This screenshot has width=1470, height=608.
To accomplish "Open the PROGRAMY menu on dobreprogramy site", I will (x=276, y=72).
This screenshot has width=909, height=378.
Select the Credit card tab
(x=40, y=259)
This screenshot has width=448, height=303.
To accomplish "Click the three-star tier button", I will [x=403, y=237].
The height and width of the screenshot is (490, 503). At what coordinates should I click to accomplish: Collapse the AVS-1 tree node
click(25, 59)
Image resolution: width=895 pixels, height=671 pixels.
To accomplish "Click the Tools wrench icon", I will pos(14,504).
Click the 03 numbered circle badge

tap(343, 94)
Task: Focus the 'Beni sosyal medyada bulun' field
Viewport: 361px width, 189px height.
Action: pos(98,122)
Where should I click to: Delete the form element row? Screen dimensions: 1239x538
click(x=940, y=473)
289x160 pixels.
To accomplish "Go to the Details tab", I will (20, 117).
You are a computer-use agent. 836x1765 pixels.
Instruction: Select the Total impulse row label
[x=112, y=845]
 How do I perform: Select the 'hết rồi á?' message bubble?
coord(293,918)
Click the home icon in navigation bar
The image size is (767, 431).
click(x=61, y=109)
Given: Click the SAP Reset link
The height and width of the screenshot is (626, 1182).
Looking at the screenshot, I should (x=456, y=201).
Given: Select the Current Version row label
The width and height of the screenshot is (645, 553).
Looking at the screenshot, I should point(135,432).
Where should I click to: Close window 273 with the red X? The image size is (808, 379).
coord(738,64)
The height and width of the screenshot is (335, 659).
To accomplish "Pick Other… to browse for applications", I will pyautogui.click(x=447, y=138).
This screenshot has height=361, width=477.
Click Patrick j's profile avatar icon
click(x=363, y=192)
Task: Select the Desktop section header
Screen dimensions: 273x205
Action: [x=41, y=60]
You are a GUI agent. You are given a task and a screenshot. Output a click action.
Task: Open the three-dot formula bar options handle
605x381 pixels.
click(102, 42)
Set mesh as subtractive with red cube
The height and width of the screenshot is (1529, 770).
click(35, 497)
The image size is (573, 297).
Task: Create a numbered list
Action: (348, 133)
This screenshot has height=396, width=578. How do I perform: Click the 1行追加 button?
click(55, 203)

##########

▶ _TASK DETAILS_: Show every line of the material that includes the string "agent".

▶ _TASK OUTPUT_:
You are a computer-use agent. 836x1765 pixels.
You are a GUI agent. You are given a task and a screenshot. Output a click action.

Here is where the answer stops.